Charlie Steiner 21 Dec 2022 3:33 UTC
2 points
0
My best guess is that if we pretend we knew how to define a space where AIs that are similar under self-modification are close together, there would indeed be basins of attraction around most good points (AIs that do good things with the galaxy). However, I see no particular reason why there should only be one such basin of attraction, at least not without defining your space in an unnatural way. And of course there are going to be plenty of other basins of attraction, you don’t ever get alignment by default by just throwing a dart into AI-space.

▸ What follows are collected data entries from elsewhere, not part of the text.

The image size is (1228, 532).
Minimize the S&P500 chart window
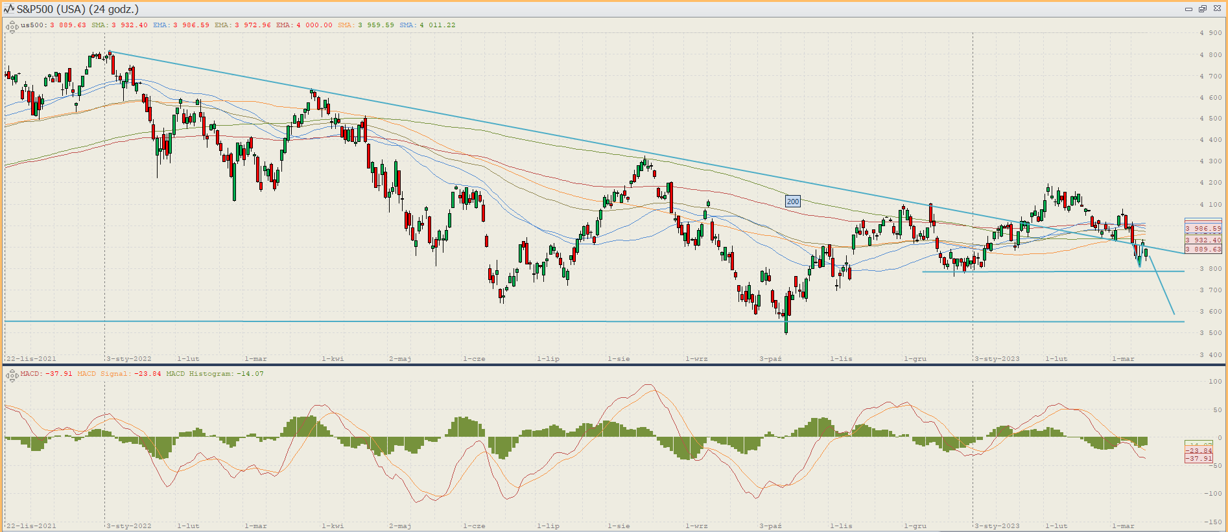(1188, 9)
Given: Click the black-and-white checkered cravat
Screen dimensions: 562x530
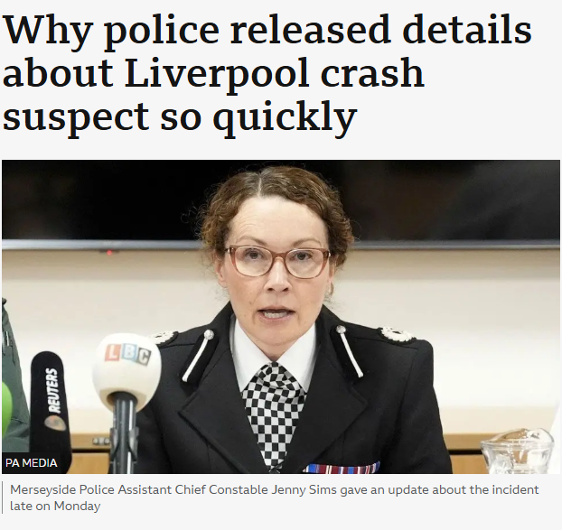Looking at the screenshot, I should pos(273,414).
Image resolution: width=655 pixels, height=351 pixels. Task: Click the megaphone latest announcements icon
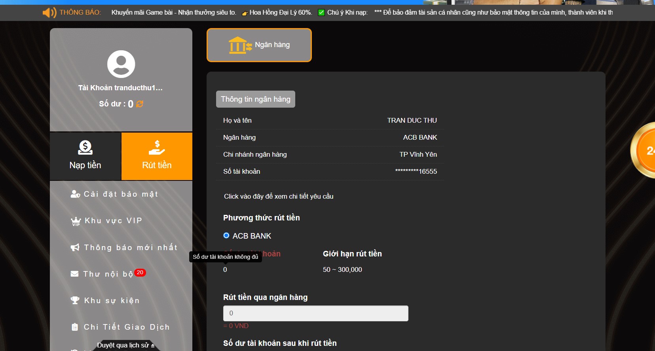75,247
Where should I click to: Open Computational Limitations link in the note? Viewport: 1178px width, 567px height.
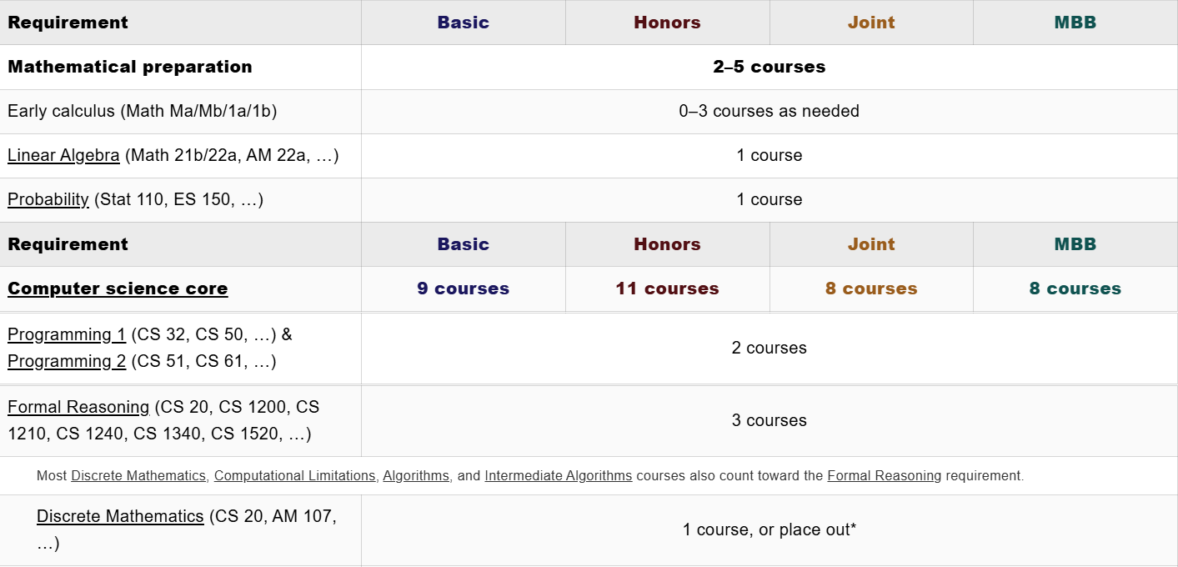click(x=294, y=476)
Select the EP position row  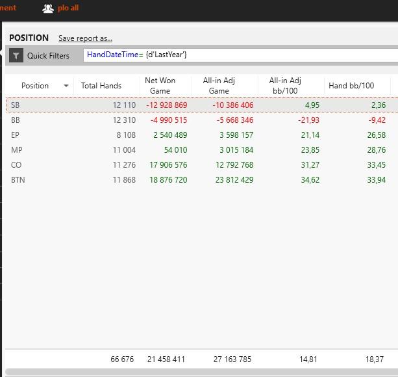tap(16, 135)
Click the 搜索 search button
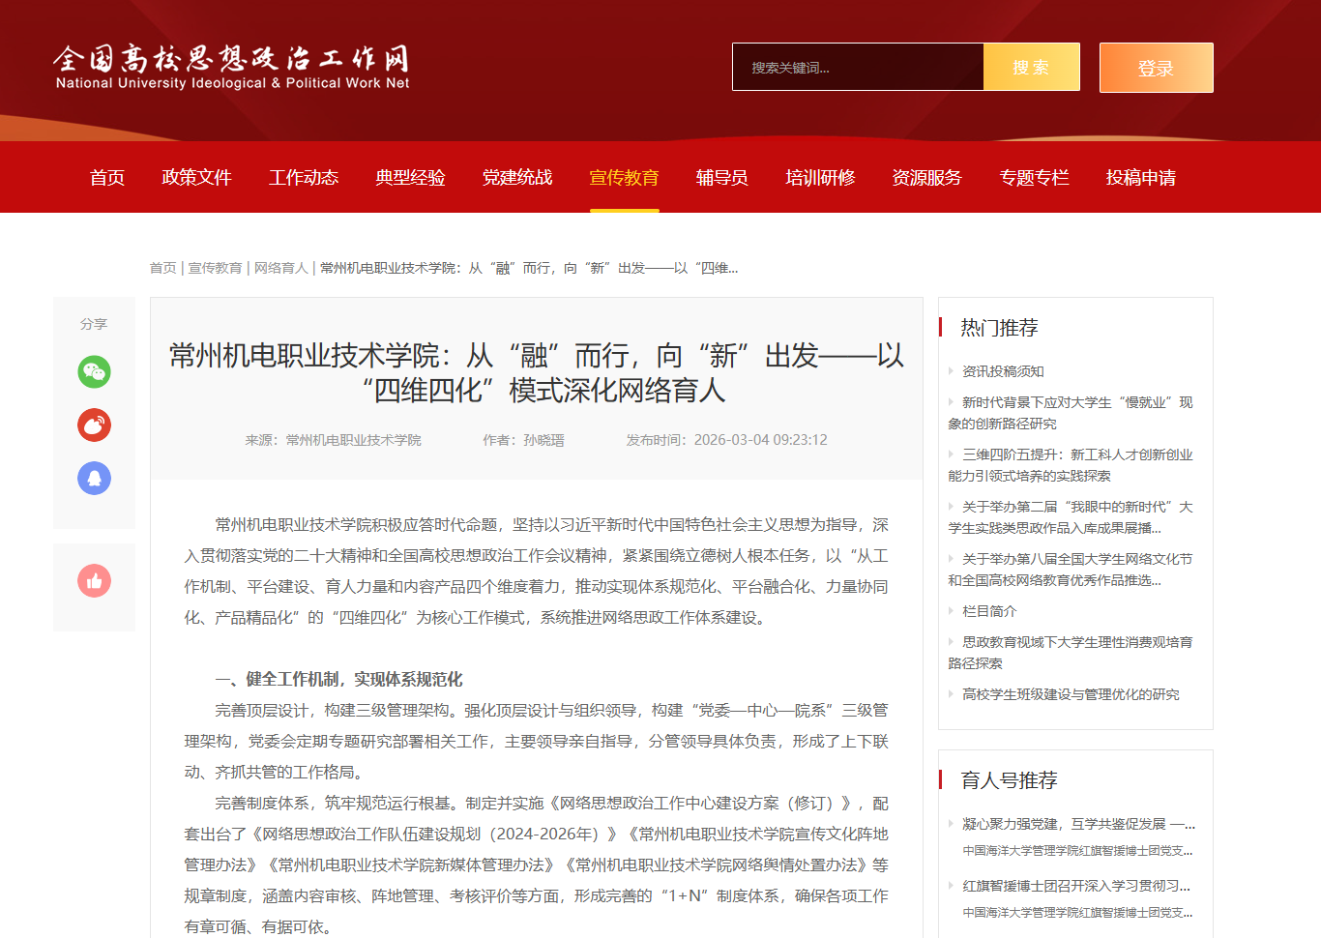1321x938 pixels. point(1031,67)
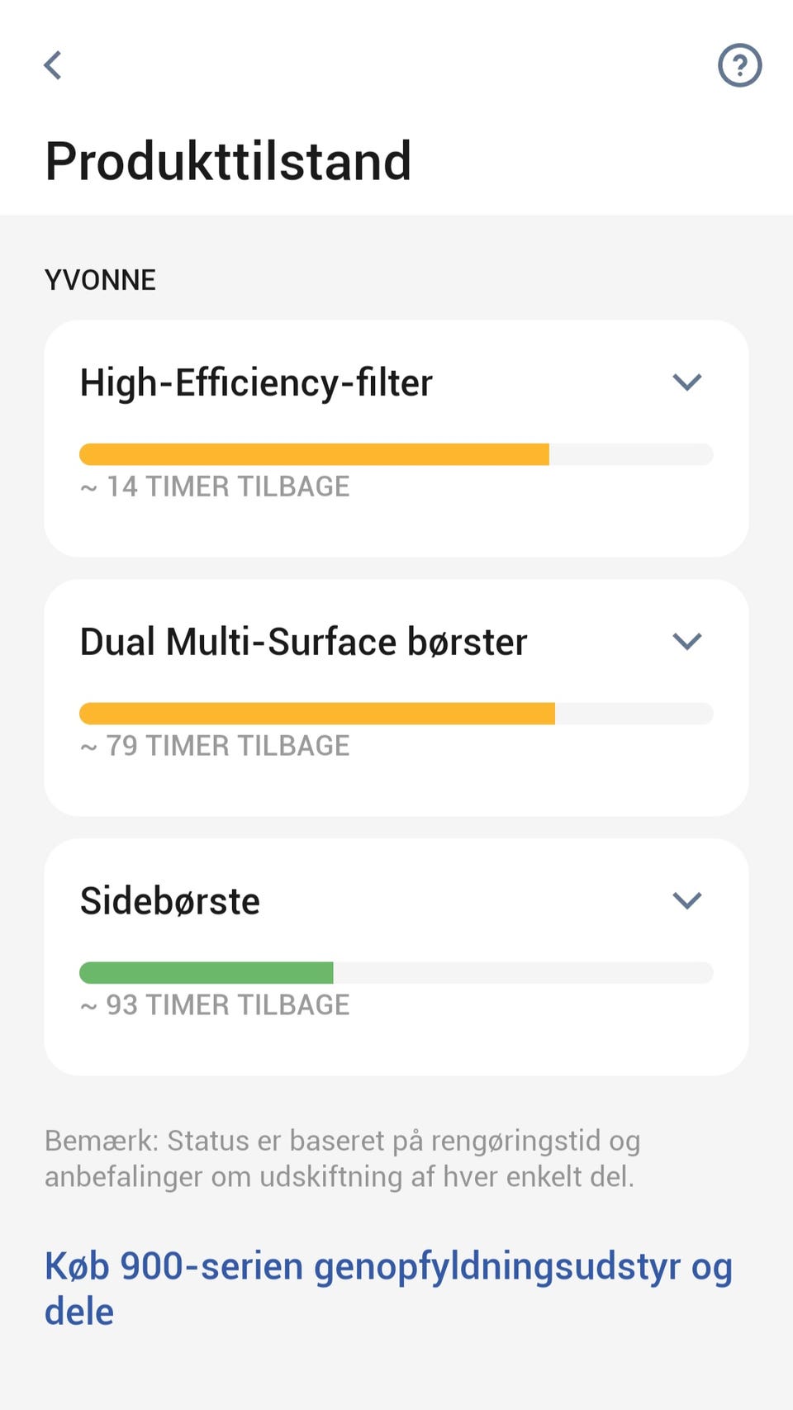The image size is (793, 1410).
Task: Click the green Sidebørste progress bar
Action: pyautogui.click(x=207, y=973)
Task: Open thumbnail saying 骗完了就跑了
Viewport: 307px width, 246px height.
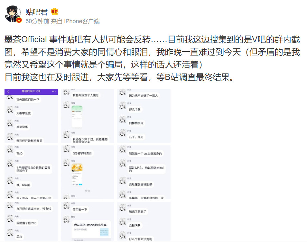Action: pyautogui.click(x=144, y=221)
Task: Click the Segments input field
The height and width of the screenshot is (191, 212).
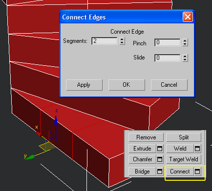Action: coord(105,41)
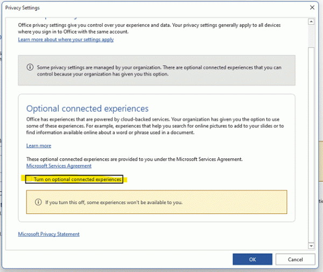
Task: Toggle the 'Turn on optional connected experiences' checkbox
Action: 30,179
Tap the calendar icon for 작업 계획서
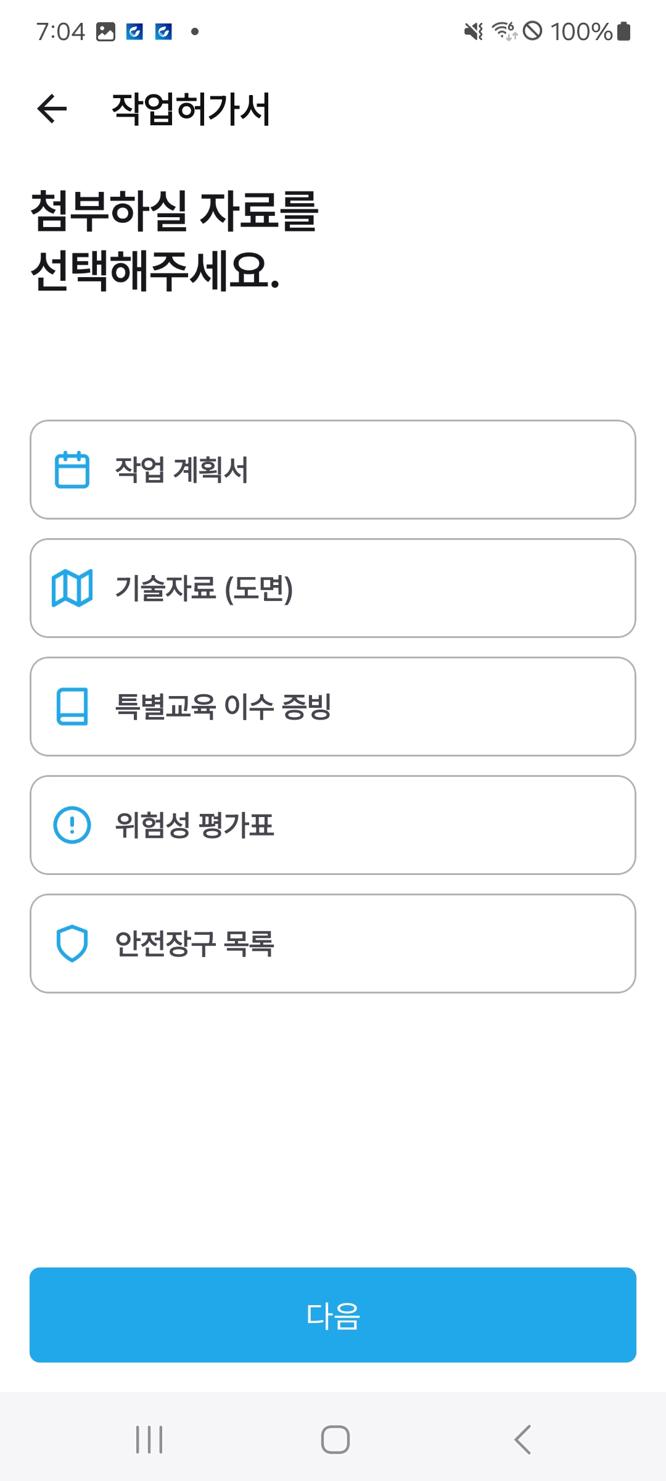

- DragonGod 21 Dec 2022 10:12 UTC
  1 point
  0
  Parent
  A load bearing claim of the robust values hypothesis for “alignment by default” is $# 2$ :
  1. Said subset is a “naturalish” abstraction
    The more natural the abstraction, the more robust values are
    Example operationalisations of “naturalish abstraction”
    The subset is highly privileged by the inductive biases of most learning algorithms that can efficiently learn our universe
    More privileged $\to$ more natural
    Most efficient representations of our universe contain a simple embedding of the subset
    Simpler embeddings $\to$ more natural
  The safety comes from $# 3$ , and $# 1$ , but $# 2$ is why we’re not throwing a dart at random into AI space. It’s a property that makes value learning easier.
  - Charlie Steiner 21 Dec 2022 10:40 UTC
    2 points
    0
    Parent
    Sure. Though see Take 4.
    - DragonGod 21 Dec 2022 12:38 UTC
      1 point
      0
      Parent
      Claim #1 (about a “privileged subset”) is a claim that there aren’t multiple such natural abstractions (e.g. any other subset of human values that satisfies #3 would be a superset of the privileged subset, or a subset of the basin of attraction around the privileged subset.)
      
      [But I haven’t yet fully read that post or your other linked posts.]